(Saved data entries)
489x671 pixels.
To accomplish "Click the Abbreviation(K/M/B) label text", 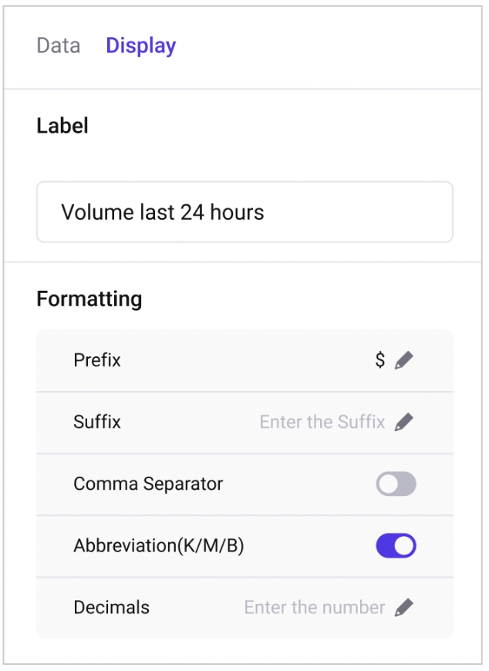I will pos(159,545).
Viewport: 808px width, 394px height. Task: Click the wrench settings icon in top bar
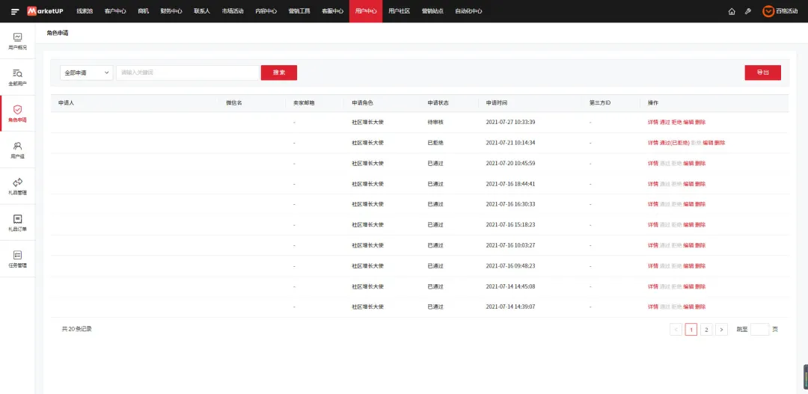pyautogui.click(x=747, y=11)
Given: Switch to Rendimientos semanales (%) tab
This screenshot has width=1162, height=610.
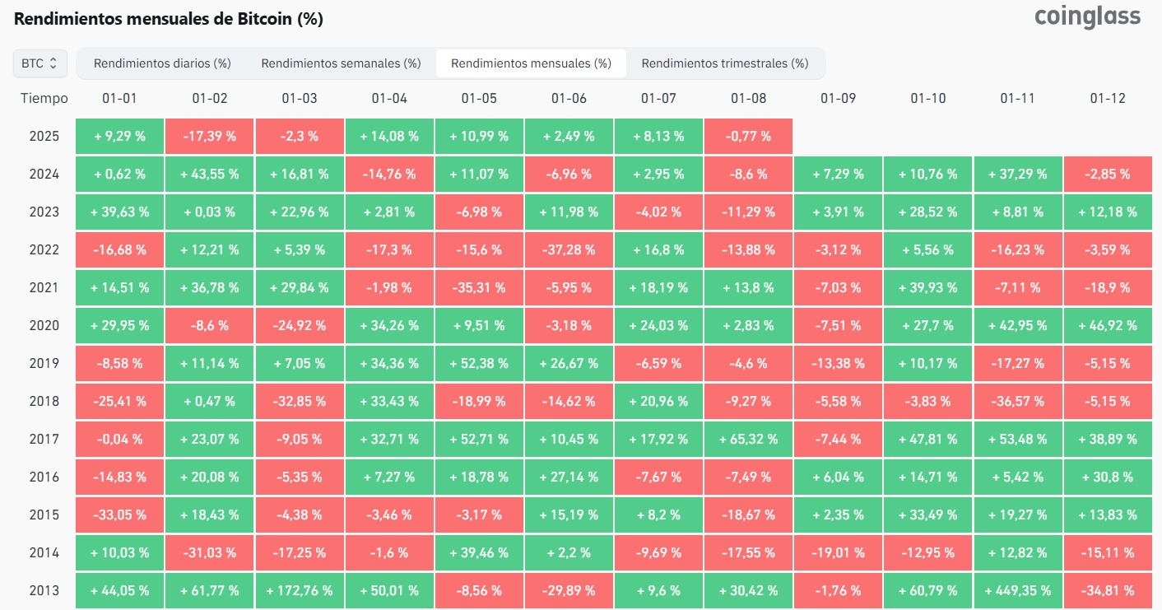Looking at the screenshot, I should (x=341, y=63).
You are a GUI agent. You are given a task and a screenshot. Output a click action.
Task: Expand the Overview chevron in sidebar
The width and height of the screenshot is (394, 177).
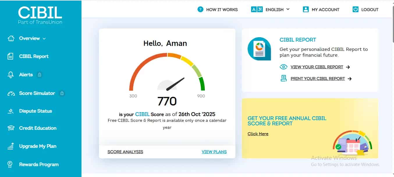pyautogui.click(x=44, y=38)
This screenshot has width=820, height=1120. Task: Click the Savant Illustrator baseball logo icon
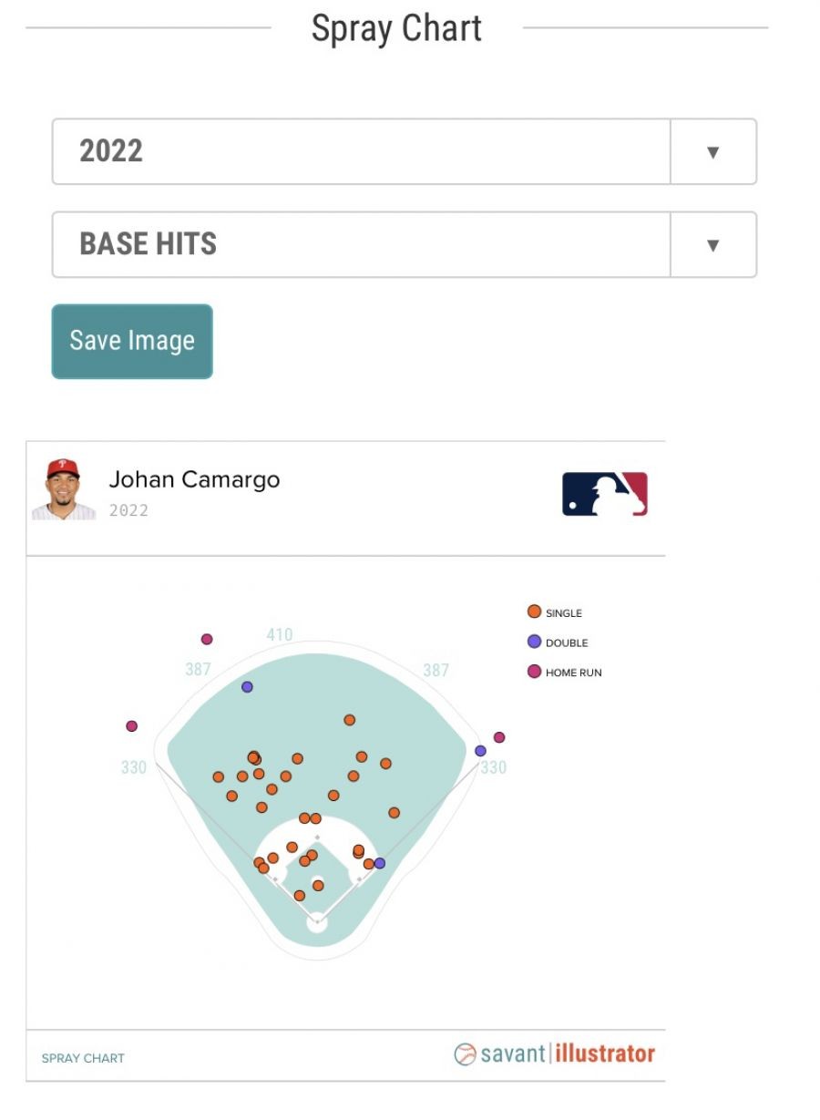click(466, 1054)
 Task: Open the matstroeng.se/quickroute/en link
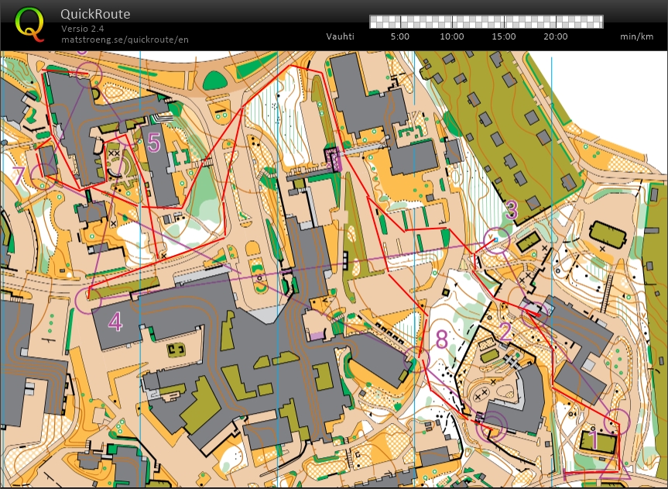click(x=125, y=40)
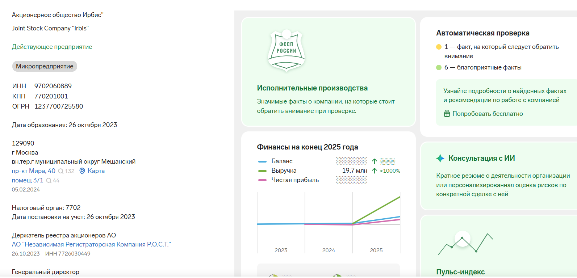Click the search icon next to помещ 3/1
The width and height of the screenshot is (577, 278).
[x=49, y=181]
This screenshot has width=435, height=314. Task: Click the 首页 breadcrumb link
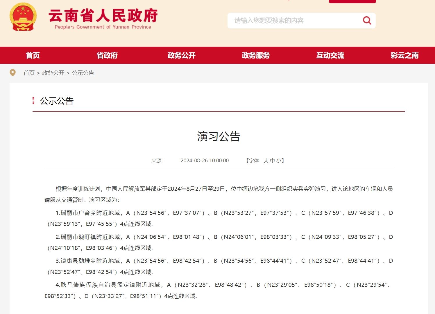(x=29, y=73)
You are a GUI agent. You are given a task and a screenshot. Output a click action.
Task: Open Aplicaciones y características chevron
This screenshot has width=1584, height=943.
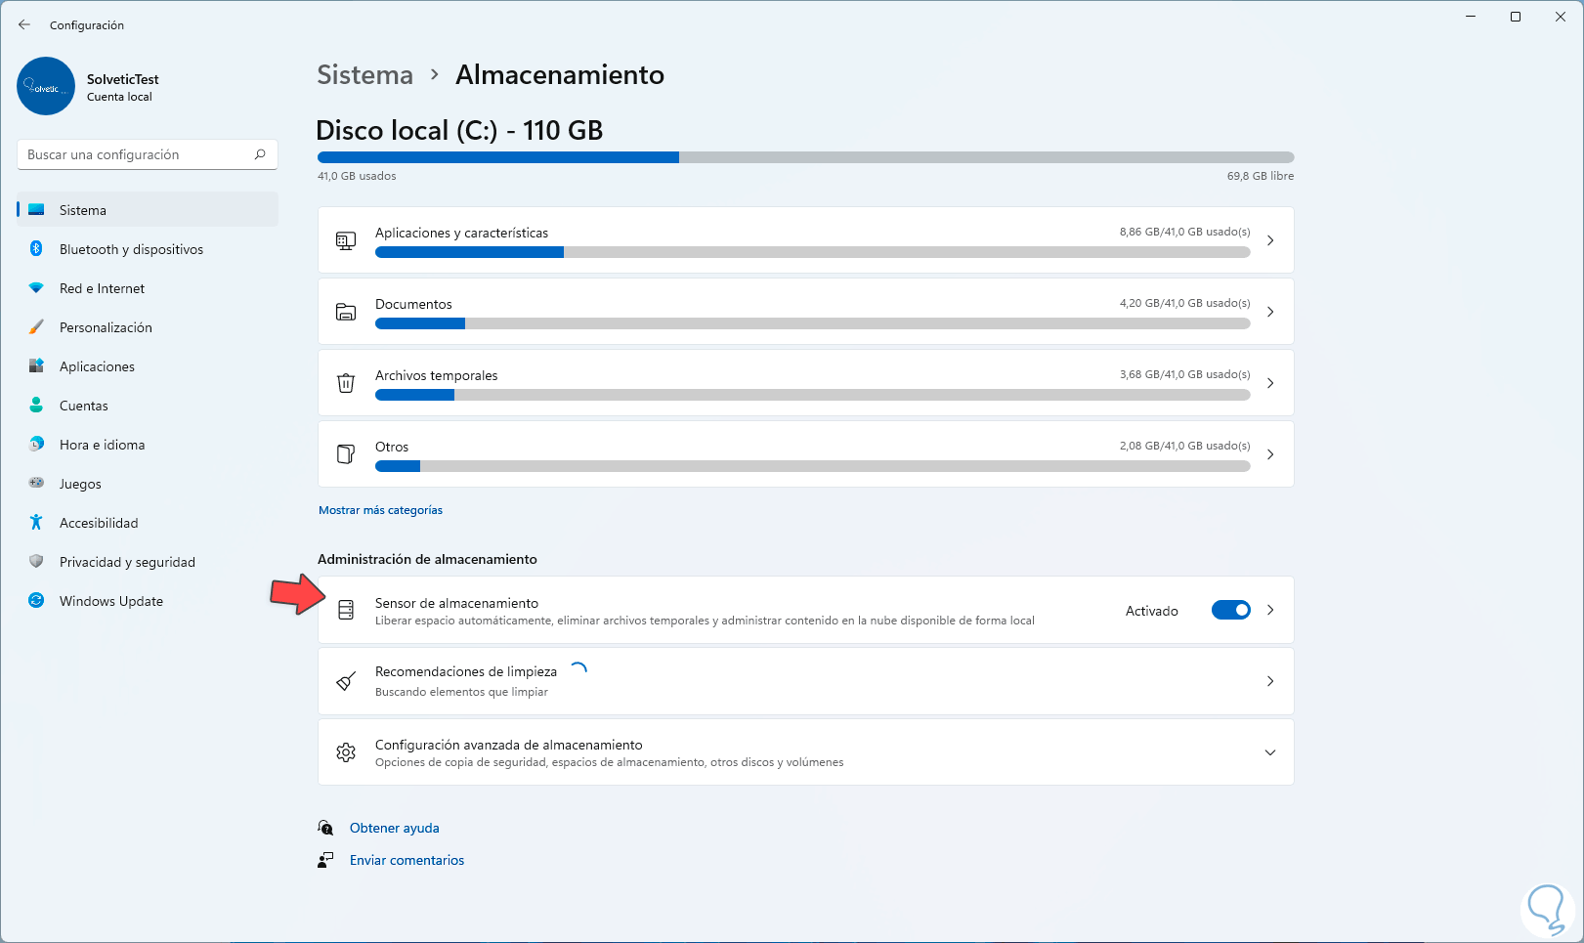(x=1270, y=240)
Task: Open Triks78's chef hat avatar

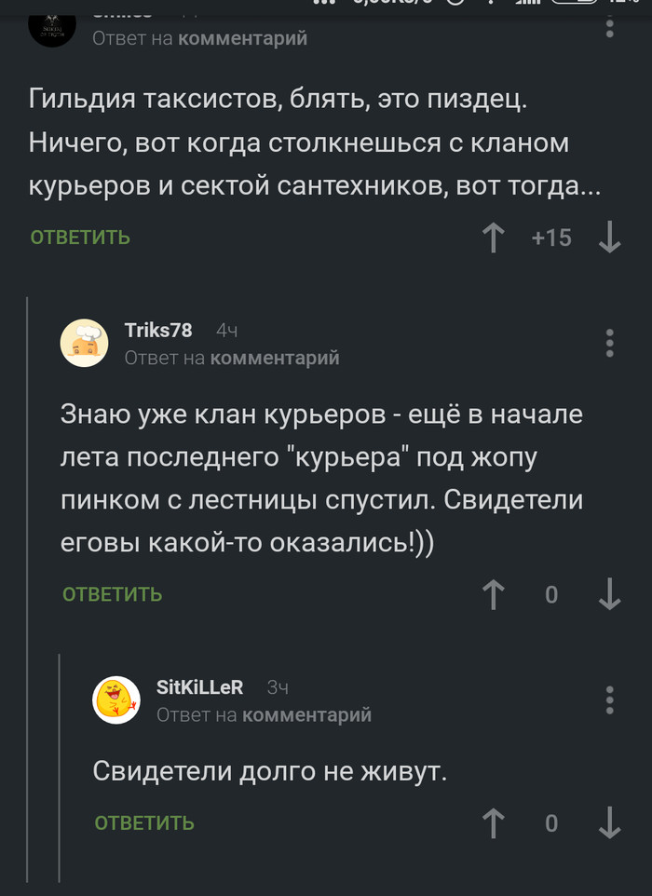Action: point(84,343)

- Exercise brief
No pictures should appear in the answer, which is to be the lines from the line with "Task: Open the" through the end of the records above, restated exactly.

- Response to the task
 Task: Open the matstroeng.se/quickroute/en link
click(x=125, y=40)
Click the search icon next to помещ 3/1
The width and height of the screenshot is (577, 278).
[x=49, y=181]
This screenshot has width=435, height=314. Task: Click the 首页 breadcrumb link
(x=29, y=73)
You are a GUI agent. You are given a task and a screenshot. Output a click action.
Task: Open Aplicaciones y características chevron
This screenshot has width=1584, height=943.
(x=1270, y=240)
Task: Open Triks78's chef hat avatar

Action: point(84,343)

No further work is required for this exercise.